Which is why, when everything became "like an Uber for" everything else* in 2014, none of it sounded all that meaningful. (*See also: Pizza, private jets, drones, snow removal, prostitutes, ATMs, housekeeping, weed, dry cleaning, dog walking, coffee, ambulances, car breakdowns, language tutoring, &c.)

But there's another reason Uber, public relations swamp monster though it may be, has become the go-to way to describe an on-demand service. Somewhere on the way to its $40 billion valuation, Uber crossed a cultural threshold this year.

"Like an Uber for" is shorthand for describing an item or service delivered wherever you are and whenever you want it, but the phrase also hints at a much larger shift in people's expectations about their interactions with the world. It turns out one of the most hackneyed phrases in tech this year may also be one of the most profound.

Uber's simple brilliance, Atlantic contributing editor Alexis Madrigal once pointed out, can be explained like this: You touch a button on your phone and something happens in the world. Or, as venture capitalist and early Uber user Jon Callaghan wrote in 2010, "what started as a one button push ended up with me zooming across time and space merely 3 minutes later." Which is huge. Because at the scale of the city and the street, the line between the physical world and the digital one is now blurred. And that's happening all over the world. Uber is now in 200 cities. It is cemented in the city dweller's lexicon as one of the basic ways to get around.

Think of it this way: When Google became synonymous with online searching, it wasn't just because Google was the best known search engine out there. It was because search engines completely changed our behavior. And Google was the one that blended a new business model with a user experience that was simple, appealing, and, crucially, connected people with the answers they wanted. Google didn't just create new behaviors, it changed how we expect to interact with information. And in the five years since Uber launched, it has come to represent a shift of the same magnitude. The near ubiquity of the smartphone means we've brought the web out of the "computer room"—yes, people really used to call it that—and into the world, where we are weaving it into the way we do everything.

This is why making distinctions between online and offline increasingly feels strained. It's why officials are finally having serious conversations about how to handle threats and harassment online. It's why "new media" is just "media" now. And it's why we'll eventually go from talking about "the Internet of things" to just, you know, "things."

A couple summers ago, when Yale was redesigning its historic Sterling Memorial Library, I asked the head librarian there about this phenomenon. How can a library best use physical space to serve a generation of students accustomed to organizing around information online? What would that kind of library even look like?
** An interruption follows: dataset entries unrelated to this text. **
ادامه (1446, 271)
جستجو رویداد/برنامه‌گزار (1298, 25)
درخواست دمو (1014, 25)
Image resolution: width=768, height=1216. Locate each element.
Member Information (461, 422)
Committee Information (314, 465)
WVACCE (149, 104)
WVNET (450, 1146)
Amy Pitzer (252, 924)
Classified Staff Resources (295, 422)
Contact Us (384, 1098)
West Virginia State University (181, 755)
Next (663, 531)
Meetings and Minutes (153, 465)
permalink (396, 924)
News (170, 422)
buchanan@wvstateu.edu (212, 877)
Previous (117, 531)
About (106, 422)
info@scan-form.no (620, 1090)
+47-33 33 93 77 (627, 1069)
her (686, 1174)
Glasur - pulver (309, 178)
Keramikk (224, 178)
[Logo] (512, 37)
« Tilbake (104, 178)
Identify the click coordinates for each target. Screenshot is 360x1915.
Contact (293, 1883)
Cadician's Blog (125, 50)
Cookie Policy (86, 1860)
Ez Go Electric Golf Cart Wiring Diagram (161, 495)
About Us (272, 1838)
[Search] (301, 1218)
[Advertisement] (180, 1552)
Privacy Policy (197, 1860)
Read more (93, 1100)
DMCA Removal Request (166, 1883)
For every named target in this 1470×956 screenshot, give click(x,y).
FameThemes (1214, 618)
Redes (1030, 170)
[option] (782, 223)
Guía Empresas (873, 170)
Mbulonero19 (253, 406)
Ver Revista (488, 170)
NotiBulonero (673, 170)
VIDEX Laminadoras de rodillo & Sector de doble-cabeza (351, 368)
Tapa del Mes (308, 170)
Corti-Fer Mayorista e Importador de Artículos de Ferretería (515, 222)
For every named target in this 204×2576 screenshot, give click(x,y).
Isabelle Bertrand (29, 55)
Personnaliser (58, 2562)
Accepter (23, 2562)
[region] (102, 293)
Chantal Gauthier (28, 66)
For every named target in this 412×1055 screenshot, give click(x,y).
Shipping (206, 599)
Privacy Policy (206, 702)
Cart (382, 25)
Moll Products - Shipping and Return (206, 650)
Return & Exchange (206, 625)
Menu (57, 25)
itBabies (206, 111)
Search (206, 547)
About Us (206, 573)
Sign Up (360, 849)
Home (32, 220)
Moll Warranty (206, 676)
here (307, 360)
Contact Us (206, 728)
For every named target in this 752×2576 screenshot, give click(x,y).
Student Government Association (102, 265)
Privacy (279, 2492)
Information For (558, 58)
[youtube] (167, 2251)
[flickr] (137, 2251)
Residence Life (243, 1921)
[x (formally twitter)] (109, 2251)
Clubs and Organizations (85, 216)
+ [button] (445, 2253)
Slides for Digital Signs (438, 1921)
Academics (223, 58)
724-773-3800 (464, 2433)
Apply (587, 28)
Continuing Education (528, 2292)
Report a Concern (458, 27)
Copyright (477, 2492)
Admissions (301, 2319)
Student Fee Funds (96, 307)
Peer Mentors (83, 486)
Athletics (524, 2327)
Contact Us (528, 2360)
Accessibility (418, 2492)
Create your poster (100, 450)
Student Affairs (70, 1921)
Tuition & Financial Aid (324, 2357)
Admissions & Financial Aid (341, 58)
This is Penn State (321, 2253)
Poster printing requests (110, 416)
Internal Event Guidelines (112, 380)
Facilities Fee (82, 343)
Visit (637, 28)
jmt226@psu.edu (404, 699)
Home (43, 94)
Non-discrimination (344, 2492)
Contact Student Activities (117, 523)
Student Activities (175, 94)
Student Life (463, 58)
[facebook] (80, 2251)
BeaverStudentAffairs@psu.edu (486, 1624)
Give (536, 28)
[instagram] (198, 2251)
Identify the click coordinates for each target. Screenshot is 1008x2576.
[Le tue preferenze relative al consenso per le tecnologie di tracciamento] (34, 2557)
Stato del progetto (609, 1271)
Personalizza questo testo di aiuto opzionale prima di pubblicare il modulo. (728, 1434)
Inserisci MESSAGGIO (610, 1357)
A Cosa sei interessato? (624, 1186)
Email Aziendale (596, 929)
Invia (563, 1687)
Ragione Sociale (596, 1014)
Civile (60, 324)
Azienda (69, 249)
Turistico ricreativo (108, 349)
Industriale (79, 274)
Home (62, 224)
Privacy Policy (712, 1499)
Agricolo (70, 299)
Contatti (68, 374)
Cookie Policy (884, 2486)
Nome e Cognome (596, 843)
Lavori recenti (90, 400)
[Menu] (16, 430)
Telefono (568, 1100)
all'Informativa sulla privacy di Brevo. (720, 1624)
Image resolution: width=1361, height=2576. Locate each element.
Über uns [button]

She immediately had an answer. “Just like you can change your Facebook page or homepage online, you’re expecting flexibility and customization in physical areas,” Susan Gibbons told me. So Yale ordered some furniture that could be set up and broken down quickly for collaborative study environments. It created physical spaces that reflected the fluidity of the online world. “It doesn’t have to be a dichotomy of physical and digital," Gibbons said.

This is just how the world is now.

The interesting thing was, Gibbons told me, she'd noticed students were still using the physical space of the library—it is gorgeous and gothic and tranquil—but they were working almost completely online while they were there. "It's funny," she told me. "They come into the library with a laptop and they use the collections, but they use it all digitally."

Increasingly, we occupy physical and digital spaces in concert. (There's a name for this in the television industry: the second screen.) Most Americans now have Internet-connected phones, according to data from the Pew Research Center. Nearly half of Americans own an iPad or other tablet. People expect to be able to press a button on the screens of these devices and make something materialize in the physical world. Yet the integration that's already happened isn't always evident in the way people talk about technology.

I love how we talk about the internet like it isn’t us

— Trei Brundrett (@clockwerks) December 20, 2014

People still talk about the web like it isn't the real world. But this is the real world in 2014: The press of a button on a smartphone can summon a ride home in minutes. Self-tracking devices turn footsteps on the sidewalk into data points. The Internet is art on the wall. Runners use GPS-based apps to draw pictures with the strides they take. Astronauts 3D-printed a socket wrench in outer space this year. Uber made skywriting as easy as sending a text message.

The larger promise, the one that is shaping the way people see their relationship to the Internet and to one another, is that proximity and time are no longer the barriers they once were to getting what you want. For better and for worse. You touch a pocket-sized screen and something physical appears next to you—a human who can drive you, or a wrench so you can fix your 3D printer in low orbit. This is astonishing. It's also totally normal now.

Consider this message, from America Online to its users in 1996: "When you first get online, you don't quite know how it will intersect with your life. How many times will you log in, and how much time will you spend? What will you do once you're there?"

Nearly two decades later, we have clear answers. We don't really have to go anywhere. We're already online all the time. And, it seems, we can do anything we want.